Work order
Find every line of the listing below where "computer" appears, and copy it.

--

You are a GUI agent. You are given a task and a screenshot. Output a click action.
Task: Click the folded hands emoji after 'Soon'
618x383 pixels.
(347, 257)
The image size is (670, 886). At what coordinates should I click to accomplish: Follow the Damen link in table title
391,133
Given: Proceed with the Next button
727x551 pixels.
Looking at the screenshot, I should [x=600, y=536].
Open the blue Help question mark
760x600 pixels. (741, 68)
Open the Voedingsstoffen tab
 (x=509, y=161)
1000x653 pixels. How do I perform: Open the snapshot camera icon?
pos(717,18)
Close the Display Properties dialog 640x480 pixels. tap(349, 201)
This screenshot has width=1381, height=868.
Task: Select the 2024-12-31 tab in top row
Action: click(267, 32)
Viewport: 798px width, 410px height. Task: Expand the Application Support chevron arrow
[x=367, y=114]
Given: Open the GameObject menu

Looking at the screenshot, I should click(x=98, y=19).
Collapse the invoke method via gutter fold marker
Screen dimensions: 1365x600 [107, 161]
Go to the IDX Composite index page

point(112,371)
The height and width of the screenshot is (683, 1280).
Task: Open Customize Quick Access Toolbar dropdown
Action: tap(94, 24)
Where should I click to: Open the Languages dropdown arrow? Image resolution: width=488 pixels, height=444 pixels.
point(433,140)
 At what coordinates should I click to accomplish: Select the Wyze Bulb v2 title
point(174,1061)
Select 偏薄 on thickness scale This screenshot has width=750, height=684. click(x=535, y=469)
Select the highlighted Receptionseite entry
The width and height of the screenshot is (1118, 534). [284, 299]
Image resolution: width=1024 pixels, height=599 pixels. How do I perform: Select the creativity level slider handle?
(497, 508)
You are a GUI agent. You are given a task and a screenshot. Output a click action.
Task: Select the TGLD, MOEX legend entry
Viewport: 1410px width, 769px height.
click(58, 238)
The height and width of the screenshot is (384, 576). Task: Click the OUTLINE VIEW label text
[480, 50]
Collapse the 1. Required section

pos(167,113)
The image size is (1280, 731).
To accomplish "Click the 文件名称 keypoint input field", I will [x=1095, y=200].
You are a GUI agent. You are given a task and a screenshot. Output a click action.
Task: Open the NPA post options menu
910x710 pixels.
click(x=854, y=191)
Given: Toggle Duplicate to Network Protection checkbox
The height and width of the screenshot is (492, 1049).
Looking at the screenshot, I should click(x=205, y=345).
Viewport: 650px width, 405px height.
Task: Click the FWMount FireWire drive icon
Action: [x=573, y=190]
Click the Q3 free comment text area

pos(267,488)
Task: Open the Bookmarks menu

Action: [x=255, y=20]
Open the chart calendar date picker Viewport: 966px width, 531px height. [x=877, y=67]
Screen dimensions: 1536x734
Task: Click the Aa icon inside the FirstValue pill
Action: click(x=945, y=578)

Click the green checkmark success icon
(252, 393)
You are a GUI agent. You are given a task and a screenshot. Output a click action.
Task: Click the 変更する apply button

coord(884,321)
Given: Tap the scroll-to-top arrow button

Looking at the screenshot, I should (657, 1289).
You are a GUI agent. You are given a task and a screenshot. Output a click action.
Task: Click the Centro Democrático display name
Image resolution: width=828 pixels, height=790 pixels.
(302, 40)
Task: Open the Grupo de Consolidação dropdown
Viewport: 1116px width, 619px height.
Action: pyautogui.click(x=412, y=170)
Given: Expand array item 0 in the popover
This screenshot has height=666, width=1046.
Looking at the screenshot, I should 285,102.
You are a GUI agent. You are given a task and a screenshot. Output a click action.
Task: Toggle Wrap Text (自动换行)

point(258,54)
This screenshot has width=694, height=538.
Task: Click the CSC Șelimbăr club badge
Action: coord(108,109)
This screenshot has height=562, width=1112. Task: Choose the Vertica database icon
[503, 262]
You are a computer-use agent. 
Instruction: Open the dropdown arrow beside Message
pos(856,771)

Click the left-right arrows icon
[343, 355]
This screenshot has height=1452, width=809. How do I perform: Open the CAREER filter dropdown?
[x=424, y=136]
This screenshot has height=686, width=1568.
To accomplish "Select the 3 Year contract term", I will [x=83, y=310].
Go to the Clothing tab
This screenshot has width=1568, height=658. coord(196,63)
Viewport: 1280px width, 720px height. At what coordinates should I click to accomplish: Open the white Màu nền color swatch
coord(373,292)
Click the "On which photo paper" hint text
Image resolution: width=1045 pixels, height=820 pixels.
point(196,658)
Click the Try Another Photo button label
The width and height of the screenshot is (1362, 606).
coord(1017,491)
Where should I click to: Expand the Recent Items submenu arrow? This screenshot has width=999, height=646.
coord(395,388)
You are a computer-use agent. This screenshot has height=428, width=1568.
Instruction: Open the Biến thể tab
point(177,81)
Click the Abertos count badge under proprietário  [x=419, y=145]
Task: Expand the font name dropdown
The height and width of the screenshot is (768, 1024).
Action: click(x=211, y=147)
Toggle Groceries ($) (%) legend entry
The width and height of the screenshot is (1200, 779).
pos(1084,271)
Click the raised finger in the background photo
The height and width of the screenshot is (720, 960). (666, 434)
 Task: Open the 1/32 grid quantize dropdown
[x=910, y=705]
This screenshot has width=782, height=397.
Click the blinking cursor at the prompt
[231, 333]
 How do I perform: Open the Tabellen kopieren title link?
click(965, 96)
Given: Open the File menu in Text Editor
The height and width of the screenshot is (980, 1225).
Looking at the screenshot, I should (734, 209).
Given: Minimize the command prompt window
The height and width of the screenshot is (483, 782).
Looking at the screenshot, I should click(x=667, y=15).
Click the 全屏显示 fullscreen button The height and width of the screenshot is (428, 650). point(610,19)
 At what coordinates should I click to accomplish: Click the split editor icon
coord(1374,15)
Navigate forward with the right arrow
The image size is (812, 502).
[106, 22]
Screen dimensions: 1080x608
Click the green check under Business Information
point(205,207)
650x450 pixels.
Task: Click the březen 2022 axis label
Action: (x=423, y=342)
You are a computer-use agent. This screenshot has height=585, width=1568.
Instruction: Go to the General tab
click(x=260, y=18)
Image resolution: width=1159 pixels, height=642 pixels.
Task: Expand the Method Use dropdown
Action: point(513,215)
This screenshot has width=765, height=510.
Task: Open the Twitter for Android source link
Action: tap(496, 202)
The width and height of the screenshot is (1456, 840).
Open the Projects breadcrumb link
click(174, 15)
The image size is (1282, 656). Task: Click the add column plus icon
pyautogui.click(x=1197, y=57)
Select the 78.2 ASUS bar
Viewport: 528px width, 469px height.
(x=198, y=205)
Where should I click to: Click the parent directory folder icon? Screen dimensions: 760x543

--

Solution to the exercise
You are a computer-use agent. 
You are a computer-use agent. This screenshot has height=428, width=1568.
You are a computer-use agent. This screenshot has height=585, width=1568.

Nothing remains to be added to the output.